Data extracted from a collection
• • • • •

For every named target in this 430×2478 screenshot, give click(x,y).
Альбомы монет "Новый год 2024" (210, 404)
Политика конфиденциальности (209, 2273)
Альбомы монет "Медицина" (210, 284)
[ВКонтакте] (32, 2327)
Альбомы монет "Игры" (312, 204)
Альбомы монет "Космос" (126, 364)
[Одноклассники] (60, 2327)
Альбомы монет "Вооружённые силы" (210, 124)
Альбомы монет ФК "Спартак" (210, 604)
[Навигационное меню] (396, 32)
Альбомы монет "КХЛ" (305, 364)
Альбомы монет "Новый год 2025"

• • • • •

REQUIRED WORK —
Give back all of the records exactly as they were provided above.

TASK SOLUTION —
For every named target in this 430×2478 screenshot, give click(x,y).
Альбомы монет "Новый год 2024" (210, 404)
Политика конфиденциальности (209, 2273)
Альбомы монет "Медицина" (210, 284)
[ВКонтакте] (32, 2327)
Альбомы монет "Игры" (312, 204)
Альбомы монет "Космос" (126, 364)
[Одноклассники] (60, 2327)
Альбомы монет "Вооружённые силы" (210, 124)
Альбомы монет ФК "Спартак" (210, 604)
[Навигационное меню] (396, 32)
Альбомы монет "КХЛ" (305, 364)
Альбомы монет "Новый год 2025"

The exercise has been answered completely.